Text provided ->
NQC 08: Friday Songwriters Showcase

Some thoughts on Friday afternoon’s Celebration of Phil Cross’s Ego Phil Cross’s Songs of  a Lifetime songwriters showcase, in no particular order.

The sound sucked. Mikes weren’t on for most of the singers and speakers for the first few minutes, including Cross’s. Songs had to be restarted including the first one, the Booth’s unremarkable “Welcome to the Family” , and there was generally lots of dead, awkward silence … Cross was visibly pissed early on, and barked out “just turn all the mike’s on on the platform please … God please.” Later he regrets this outburst and lavishes praise on sound techs. The crowd, however, was not so forgiving. Folks in the mezzanine stage-right started heckling performers whose voices couldn’t be heard. Turns out, as we learned at intermission, there was a necessary dead zone in the house sound to accommodate the monitors for the FBC Atlanta choir seated stage-right in the general admission seats (the choir was really big), but no one bothered to tell the audience that until intermission and folks were clearly not in a mood to be understanding about the sound (evidently random ticket holders were walking up to the sound table and letting fly).

The event is thoroughly Gaitherized whether any of the organizers know it or not … the songwriters are the friends, there’s a choir, a band and a poor man’s Bill Gaither.

“Grace that is Greater Than all our Sin” may be the most medleyed song ever.

The FBC Atlanta choir and orchestra are huge and impressive. Why didn’t ALL sg artists use them for their songs? Well, we know why … most folks don’t want to pay or take the time to score their tracks for orchestra and rehearse them just for a three-minute set on a Friday showcase, but a few of the groups DID use the orchestra and choir (the Hoppers, GV for one song, a guy whose name was never announced) and it made the groups using tracks seem small and cheap and amateurish. The songs that used the live music weren’t perfect but they were palpably present in a way the canned music simply wasn’t and couldn’t be.

The avfl Twitter crowd already saw this but Ronnie Hinson said that he wrote “The Lighthouse” “in the bathroom in seven minutes on a piece of toilet paper.” Which is so real, so human, so funny and endearing and free of the contrivance of Cross’s “it takes a lifetime to write a song” unctuousness that it was hard not to love Hinson. It wasn’t just his bathroom line. His set-up for “Lighthouse” was deeply moving, about how as a kid he saw a neighbor drown in the ocean in California and so had a phobia of the ocean that meant he never saw a lighthouse until long after he had written the song - a testament to the power of a great song to take on a life of its own beyond the limited range of the writer’s experience. Even though his rendition of it was horrendously bad (why not have the Crabbs or Perrys sing it?), the song is (and here, Cross got it exactly right) “a national treasure.”

Extracted entries ->
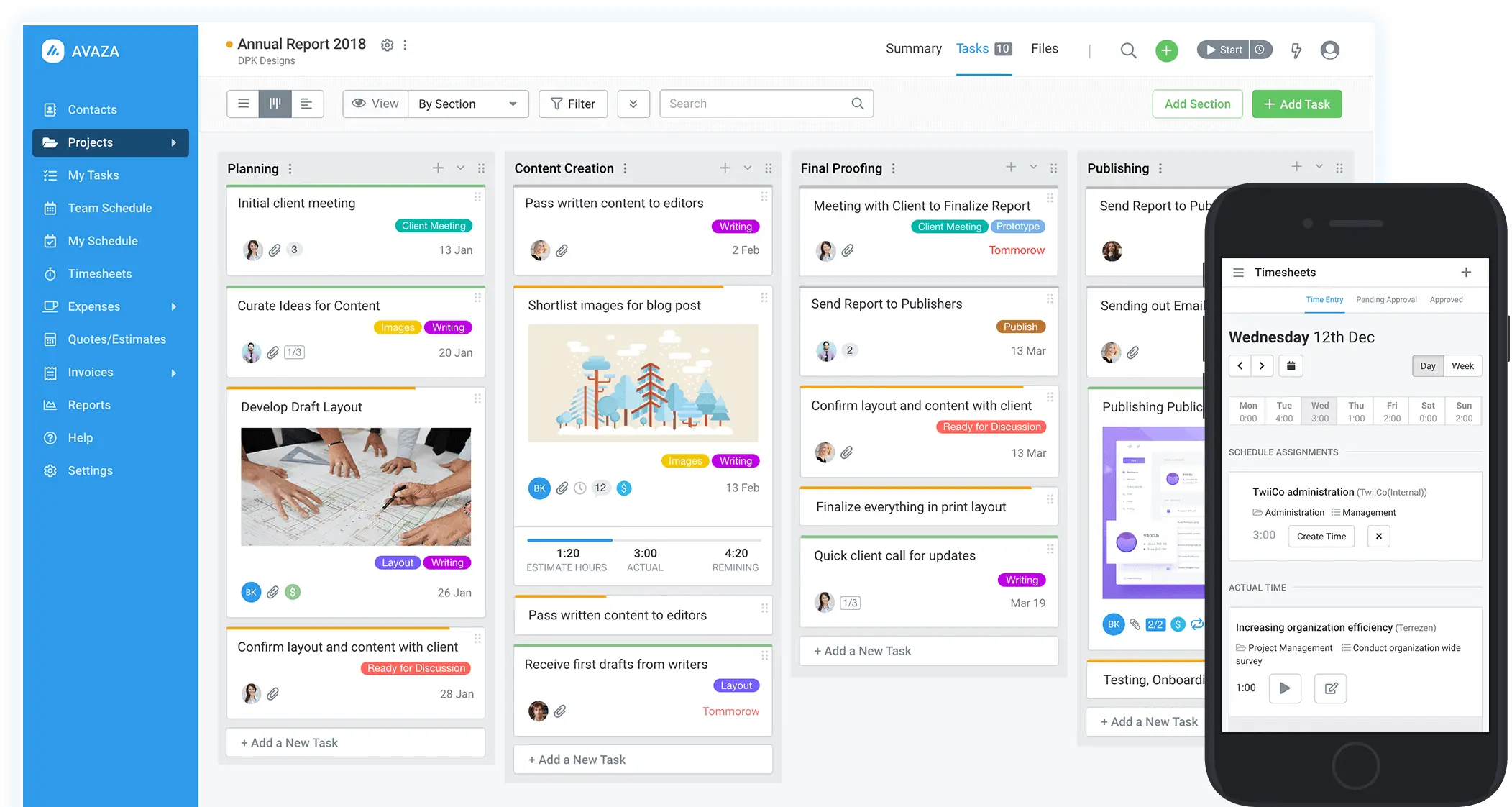Image resolution: width=1512 pixels, height=807 pixels.
Task: Switch to the Files tab
Action: coord(1045,48)
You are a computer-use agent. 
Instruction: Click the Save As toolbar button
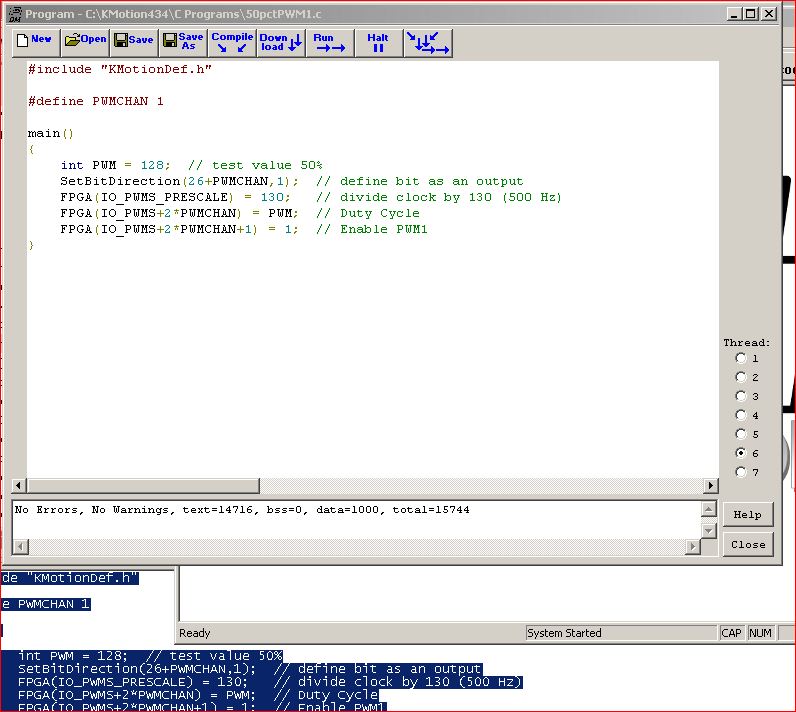click(x=183, y=42)
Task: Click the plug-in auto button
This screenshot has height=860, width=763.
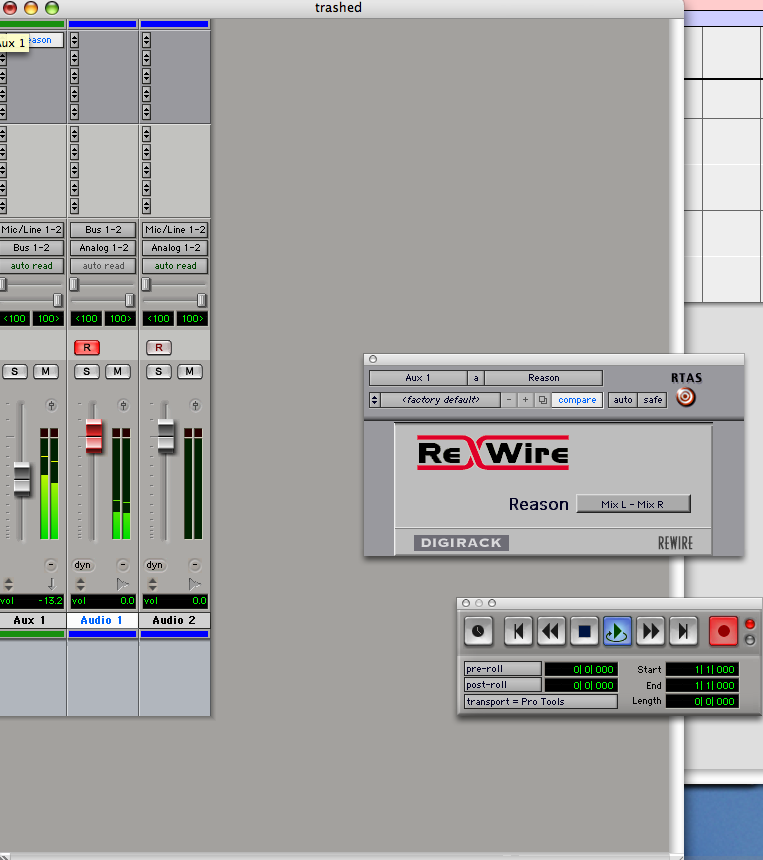Action: 623,400
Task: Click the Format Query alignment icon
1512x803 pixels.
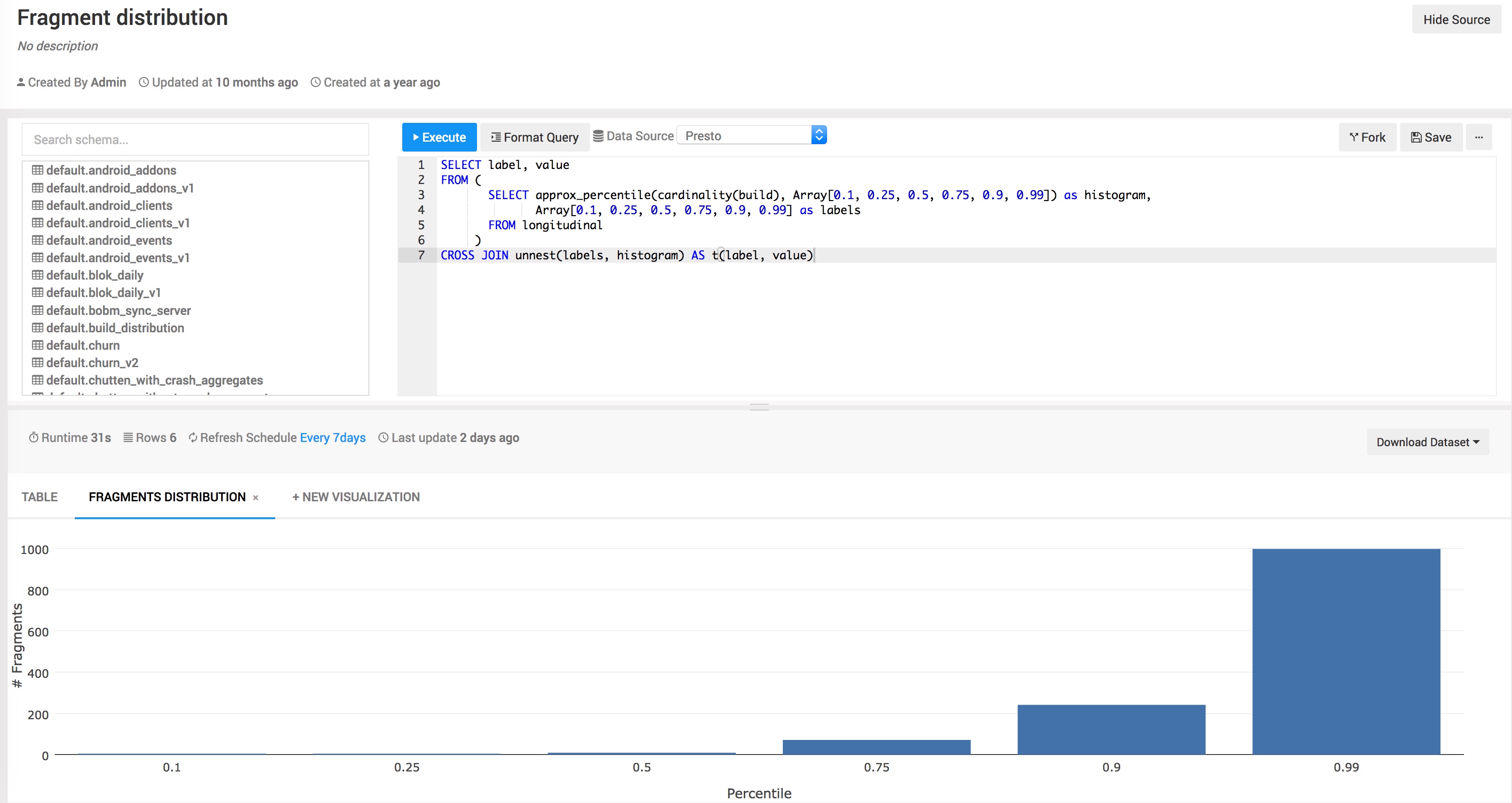Action: click(x=495, y=137)
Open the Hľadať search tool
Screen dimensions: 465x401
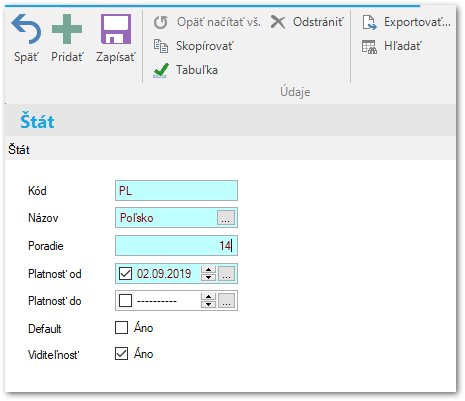tap(391, 46)
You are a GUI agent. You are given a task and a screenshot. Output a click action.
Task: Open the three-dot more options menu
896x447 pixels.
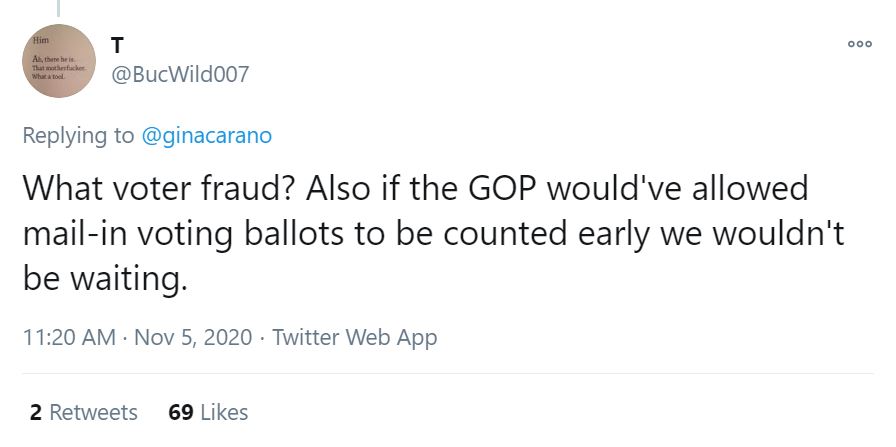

Aim of the exercise ->
List every song title that the showcase review names.

Expected answer ->
- "Welcome to the Family"
- "Grace that is Greater Than all our Sin"
- "The Lighthouse"